- [SOURCE DATA]:
++++

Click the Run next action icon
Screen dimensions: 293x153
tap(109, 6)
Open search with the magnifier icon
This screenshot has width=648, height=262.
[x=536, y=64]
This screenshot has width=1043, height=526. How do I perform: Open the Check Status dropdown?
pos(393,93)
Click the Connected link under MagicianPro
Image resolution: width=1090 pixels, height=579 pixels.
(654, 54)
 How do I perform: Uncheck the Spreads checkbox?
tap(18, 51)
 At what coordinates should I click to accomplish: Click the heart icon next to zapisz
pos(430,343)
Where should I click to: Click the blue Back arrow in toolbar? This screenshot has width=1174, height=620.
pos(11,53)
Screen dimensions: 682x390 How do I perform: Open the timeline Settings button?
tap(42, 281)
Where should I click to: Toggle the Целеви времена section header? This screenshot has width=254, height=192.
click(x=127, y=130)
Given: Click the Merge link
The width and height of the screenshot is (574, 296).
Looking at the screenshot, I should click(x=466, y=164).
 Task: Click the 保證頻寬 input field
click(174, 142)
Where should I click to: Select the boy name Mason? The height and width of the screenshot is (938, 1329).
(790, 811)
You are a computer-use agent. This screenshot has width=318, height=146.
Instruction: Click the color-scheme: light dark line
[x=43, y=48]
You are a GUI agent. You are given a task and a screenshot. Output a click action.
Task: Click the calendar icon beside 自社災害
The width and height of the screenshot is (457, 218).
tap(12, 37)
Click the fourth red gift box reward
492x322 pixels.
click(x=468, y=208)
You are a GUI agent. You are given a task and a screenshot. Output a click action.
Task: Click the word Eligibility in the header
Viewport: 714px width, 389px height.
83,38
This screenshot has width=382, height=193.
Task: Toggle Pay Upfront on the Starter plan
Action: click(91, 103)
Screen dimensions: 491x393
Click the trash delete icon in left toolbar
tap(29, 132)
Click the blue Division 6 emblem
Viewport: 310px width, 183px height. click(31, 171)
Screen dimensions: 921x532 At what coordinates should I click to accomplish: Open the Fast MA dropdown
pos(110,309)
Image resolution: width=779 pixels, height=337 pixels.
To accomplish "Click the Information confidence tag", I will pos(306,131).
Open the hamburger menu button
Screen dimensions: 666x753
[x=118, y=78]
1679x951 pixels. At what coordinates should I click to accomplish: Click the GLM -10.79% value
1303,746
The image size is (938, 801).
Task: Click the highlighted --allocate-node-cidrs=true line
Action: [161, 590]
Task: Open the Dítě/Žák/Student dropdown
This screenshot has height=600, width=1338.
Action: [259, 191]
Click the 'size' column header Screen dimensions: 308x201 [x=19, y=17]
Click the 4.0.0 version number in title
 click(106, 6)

++++

- [YOUR ASSIGNMENT]: Reproduce the records above in full, without altering a single character.

- [TASK RESULT]:
Click the Run next action icon
Screen dimensions: 293x153
tap(109, 6)
Open search with the magnifier icon
This screenshot has width=648, height=262.
[x=536, y=64]
This screenshot has width=1043, height=526. How do I perform: Open the Check Status dropdown?
pos(393,93)
Click the Connected link under MagicianPro
Image resolution: width=1090 pixels, height=579 pixels.
(654, 54)
 How do I perform: Uncheck the Spreads checkbox?
tap(18, 51)
 At what coordinates should I click to accomplish: Click the heart icon next to zapisz
pos(430,343)
Where should I click to: Click the blue Back arrow in toolbar? This screenshot has width=1174, height=620.
pos(11,53)
Screen dimensions: 682x390 How do I perform: Open the timeline Settings button?
tap(42, 281)
Where should I click to: Toggle the Целеви времена section header? This screenshot has width=254, height=192.
click(x=127, y=130)
Given: Click the Merge link
The width and height of the screenshot is (574, 296).
Looking at the screenshot, I should click(x=466, y=164).
 Task: Click the 保證頻寬 input field
click(174, 142)
Where should I click to: Select the boy name Mason? The height and width of the screenshot is (938, 1329).
(790, 811)
You are a computer-use agent. This screenshot has width=318, height=146.
Instruction: Click the color-scheme: light dark line
[x=43, y=48]
You are a GUI agent. You are given a task and a screenshot. Output a click action.
Task: Click the calendar icon beside 自社災害
The width and height of the screenshot is (457, 218).
tap(12, 37)
Click the fourth red gift box reward
492x322 pixels.
click(x=468, y=208)
You are a GUI agent. You are given a task and a screenshot. Output a click action.
Task: Click the word Eligibility in the header
Viewport: 714px width, 389px height.
83,38
This screenshot has width=382, height=193.
Task: Toggle Pay Upfront on the Starter plan
Action: click(91, 103)
Screen dimensions: 491x393
Click the trash delete icon in left toolbar
tap(29, 132)
Click the blue Division 6 emblem
Viewport: 310px width, 183px height. click(31, 171)
Screen dimensions: 921x532 At what coordinates should I click to accomplish: Open the Fast MA dropdown
pos(110,309)
Image resolution: width=779 pixels, height=337 pixels.
To accomplish "Click the Information confidence tag", I will pos(306,131).
Open the hamburger menu button
Screen dimensions: 666x753
[x=118, y=78]
1679x951 pixels. At what coordinates should I click to accomplish: Click the GLM -10.79% value
1303,746
The image size is (938, 801).
Task: Click the highlighted --allocate-node-cidrs=true line
Action: [161, 590]
Task: Open the Dítě/Žák/Student dropdown
This screenshot has height=600, width=1338.
Action: [259, 191]
Click the 'size' column header Screen dimensions: 308x201 [x=19, y=17]
Click the 4.0.0 version number in title
 click(106, 6)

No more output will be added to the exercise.